In your team you’re likely to be supporting the project manager, carrying out detailed analytical research and presenting this back during team meetings. You’ll also spend a lot of time with clients dealing with issues as they crop up and getting valuable exposure to different types of project and diverse industries.
To thrive in this practice, you'll need to welcome change. And you’ll not only be analytical and numerate, you’ll also be articulate and confident when it comes to saying what you think. Flexibility, an open mind and a strong team ethic are vital too.
This tackles the key, ‘high-level’ strategic issues faced by CEOs. You’ll work with major global corporate clients and financial investors, helping them decide whether buying or selling makes good business sense.
A consultant a PwC would evaluate business plans and strategies against market performance and competitor strength so clients understand which companies are attractive acquisitions.
For each particular project we bring together a specific team and after carrying out research, strategic analysis, modelling, interviews and practical field research, you’ll develop strategic insights for the project, discuss them with your team and present recommendations to clients.
You’ll be exposed to a wide range of clients, issues and industry sectors, including: government & public sector, consumer goods, financial services, media & entertainment, pharmaceuticals and healthcare, retail, technology & communications, travel & leisure.
A role in this team requires a combination of razor-sharp commercial awareness, superb time-management and analytical skills plus the confidence and credibility to present your opinions to senior colleagues and clients.
Economics consulting specialises in making recommendations, validating strategy and coming up with expert economic advice for commercial and public sector clients.
You’ll deliver practical advice that makes a real impact on business's bottom lines. Your clients will be in the boardroom, in front of a regulator or within Government in the UK and across the globe. You will be providing help in the form of advice, reports, studies and policy recommendations.
As a graduate economist, you’ll have the opportunity to work across all areas, such as assessing the impact of macroeconomic changes on markets, organisations and consumers, through forecasting and scenario planning; public policy, project and investment appraisals, as well as sustainability and environmental economics. Before long you’ll be meeting clients face to face, tackling their issues first-hand and helping the firm to win business.
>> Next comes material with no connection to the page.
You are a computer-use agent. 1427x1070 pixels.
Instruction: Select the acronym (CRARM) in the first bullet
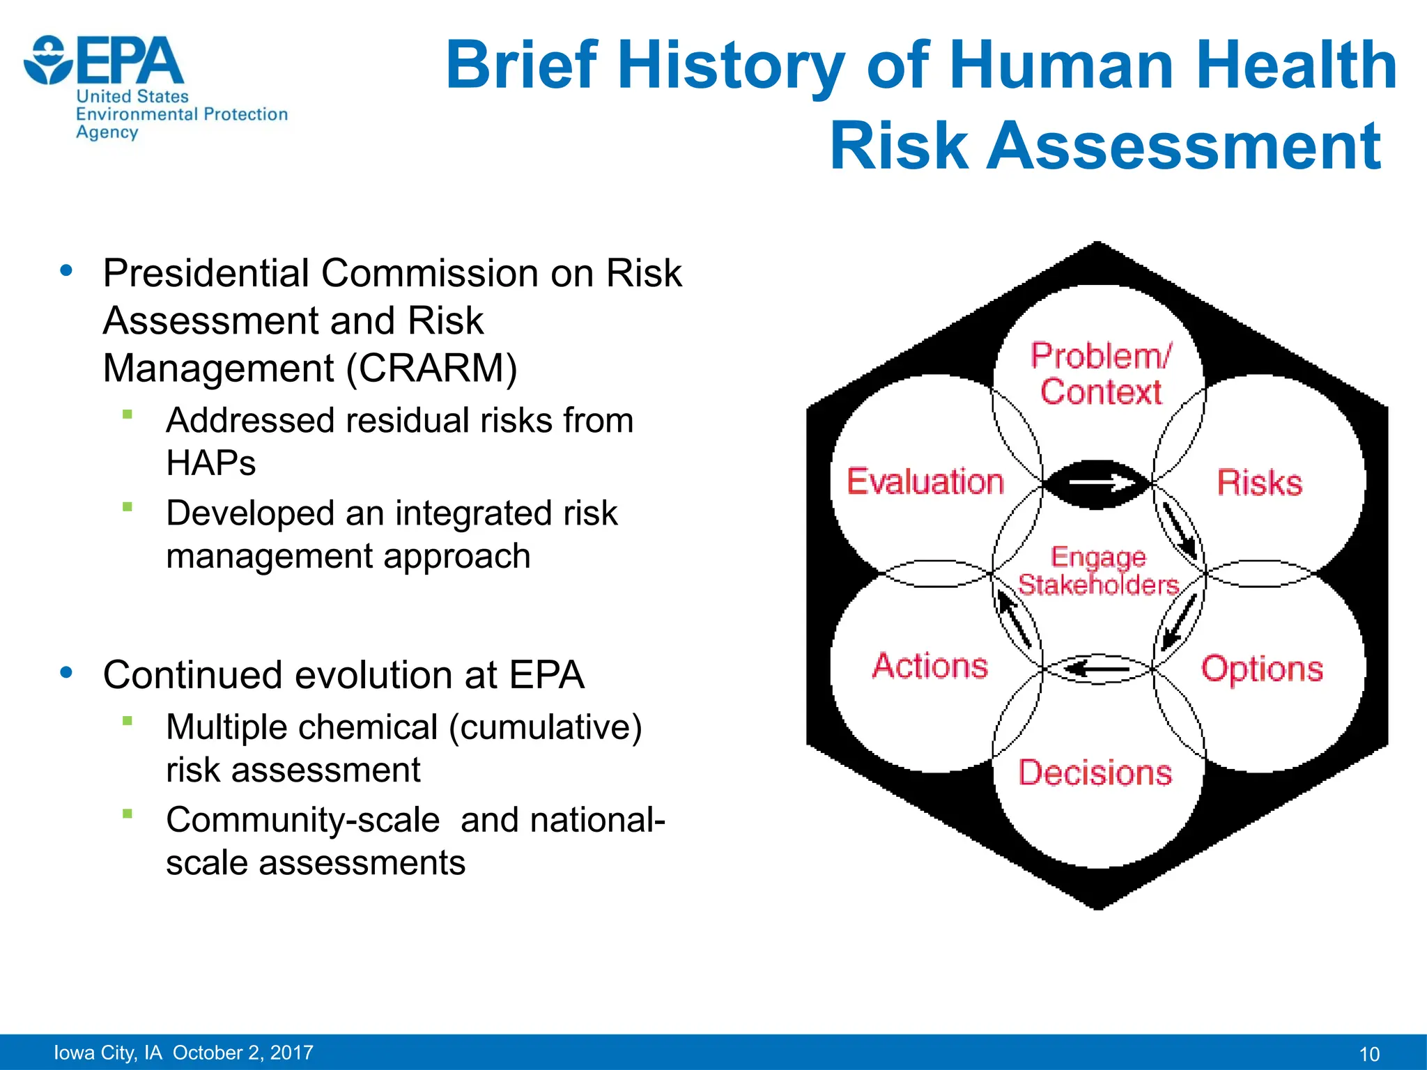point(431,368)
You’ll also have a programme of training and on-the-job coaching plus support for professional qualifications like the Chartered Financial Analyst. You’ll develop know-how in technical areas such as econometrics, mathematical modelling, cost of capital and sustainable economics.
This practice calls for an agile, creative, enquiring mind that can spot those vital, telling connections between economic data. You’ll also be writing reports and giving presentations, outstanding communication skills are also essential.
For all types of consulting, recruiters look for bright graduates who have at least a 2:1 degree and in some cases, 340 UCAS points. Graduates must be articulate, analytical, problem solving, convincing, confident and have excellent interpersonal skills. Most degree disciplines are accepted, with the exception of economic consulting whereby firms like PwC ask for a degree with a strong economic element.
Life as a consultant can involve long hours and time spent away from family. Lisa Chakraborty, a graduate at Capgemini, says: “Though I love the travelling, sometimes it gets to you because when you come back at the weekend you don’t have long to catch up with your family and friends.”
However, for the right graduate career progression can be fast and the benefits and earning potential is large.